So crappy bike gets up and dusts himself off while I'm lying there under my bike bleeding from any number of wounds, in my stomach, my elbows, my right hand and my leg. When I fell I braced myself with my arms so I wouldn't hit my head. I had gravel imbedded in my skin wherever I was bleeding……..and the cool 10-speed was on top of me.

We weren't that far from the house so we walked the bikes back while I cursed crappy bike up and down. Then the fools busted out my Dad's first aid kit and tried to wrap me up like a mummy. They did a bang up job – the gauze stuck to the wounds but hung off like toilet paper everywhere else. My Mom came home from work and immediately freaked, brought me to the doctor, got me cleaned up, etc.

Now here's where the good luck starts. I had no broken bones. Cool. That summer my parents had been bugging me to get a job which I did not want to do. I had also been angling for them to buy a VCR for my bedroom. They were giving me static trying to convince me if I got a job I could buy it myself. F**k that.

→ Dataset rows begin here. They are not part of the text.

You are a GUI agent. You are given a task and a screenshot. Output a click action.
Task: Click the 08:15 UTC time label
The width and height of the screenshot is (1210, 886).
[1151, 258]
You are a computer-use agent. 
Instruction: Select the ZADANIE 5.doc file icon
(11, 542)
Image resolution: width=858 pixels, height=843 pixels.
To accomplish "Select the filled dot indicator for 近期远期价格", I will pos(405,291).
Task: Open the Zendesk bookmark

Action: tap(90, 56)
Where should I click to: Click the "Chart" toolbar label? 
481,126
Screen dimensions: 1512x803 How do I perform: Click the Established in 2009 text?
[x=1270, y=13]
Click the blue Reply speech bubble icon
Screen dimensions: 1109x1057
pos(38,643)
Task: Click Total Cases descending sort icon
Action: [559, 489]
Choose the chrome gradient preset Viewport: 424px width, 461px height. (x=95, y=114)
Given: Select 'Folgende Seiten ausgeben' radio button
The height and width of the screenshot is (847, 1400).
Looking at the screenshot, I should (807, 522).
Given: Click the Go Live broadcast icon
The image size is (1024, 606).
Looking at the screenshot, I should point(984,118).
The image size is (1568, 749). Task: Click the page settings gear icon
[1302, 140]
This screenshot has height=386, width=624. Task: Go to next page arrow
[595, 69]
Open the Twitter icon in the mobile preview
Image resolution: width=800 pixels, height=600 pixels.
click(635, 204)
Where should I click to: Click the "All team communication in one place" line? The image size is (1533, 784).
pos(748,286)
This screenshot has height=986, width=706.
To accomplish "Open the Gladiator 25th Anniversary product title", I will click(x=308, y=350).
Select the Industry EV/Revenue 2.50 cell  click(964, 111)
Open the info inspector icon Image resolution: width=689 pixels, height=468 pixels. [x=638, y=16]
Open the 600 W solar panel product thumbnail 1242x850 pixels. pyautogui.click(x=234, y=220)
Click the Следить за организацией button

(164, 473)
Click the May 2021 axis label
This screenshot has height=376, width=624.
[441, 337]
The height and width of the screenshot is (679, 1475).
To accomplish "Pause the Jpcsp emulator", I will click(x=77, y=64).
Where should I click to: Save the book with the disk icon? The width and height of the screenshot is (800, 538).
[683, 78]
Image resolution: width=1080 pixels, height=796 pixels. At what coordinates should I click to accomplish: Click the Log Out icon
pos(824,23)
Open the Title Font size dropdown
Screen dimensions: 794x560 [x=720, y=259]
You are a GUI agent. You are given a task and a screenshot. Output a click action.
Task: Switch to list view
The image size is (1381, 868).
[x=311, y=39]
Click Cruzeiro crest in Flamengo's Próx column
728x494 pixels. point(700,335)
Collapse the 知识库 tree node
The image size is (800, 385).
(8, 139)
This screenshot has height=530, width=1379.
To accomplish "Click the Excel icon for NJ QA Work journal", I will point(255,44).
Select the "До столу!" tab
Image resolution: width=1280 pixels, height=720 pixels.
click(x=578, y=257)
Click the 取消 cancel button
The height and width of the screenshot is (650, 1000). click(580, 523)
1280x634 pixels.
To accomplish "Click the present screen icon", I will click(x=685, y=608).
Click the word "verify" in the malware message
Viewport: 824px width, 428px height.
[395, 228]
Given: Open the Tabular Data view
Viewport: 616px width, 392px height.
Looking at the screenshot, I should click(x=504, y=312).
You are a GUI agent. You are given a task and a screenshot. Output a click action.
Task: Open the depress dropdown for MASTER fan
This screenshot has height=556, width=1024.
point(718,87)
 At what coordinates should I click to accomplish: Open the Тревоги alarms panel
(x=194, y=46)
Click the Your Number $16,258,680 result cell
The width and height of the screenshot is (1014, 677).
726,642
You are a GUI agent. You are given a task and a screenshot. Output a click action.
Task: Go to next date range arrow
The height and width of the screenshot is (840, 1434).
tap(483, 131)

That day my Mom set me up in my room with pillows for my head and leg, a nice lunch and anything else I asked for. The guys came over to see how I was and saw me in the lap of luxury, sitting there like the sultan. Within 48 hours I had my VCR and that summer was the last summer I didn't have to work. I rule. My friend commented that his parents would've told him to stop bleeding on the carpet. That one episode kind of typified how things went for us. Even when I lost I won. Every once in a while I look down at my right hand to see the permanent scar I have from the accident and I can't help but smile.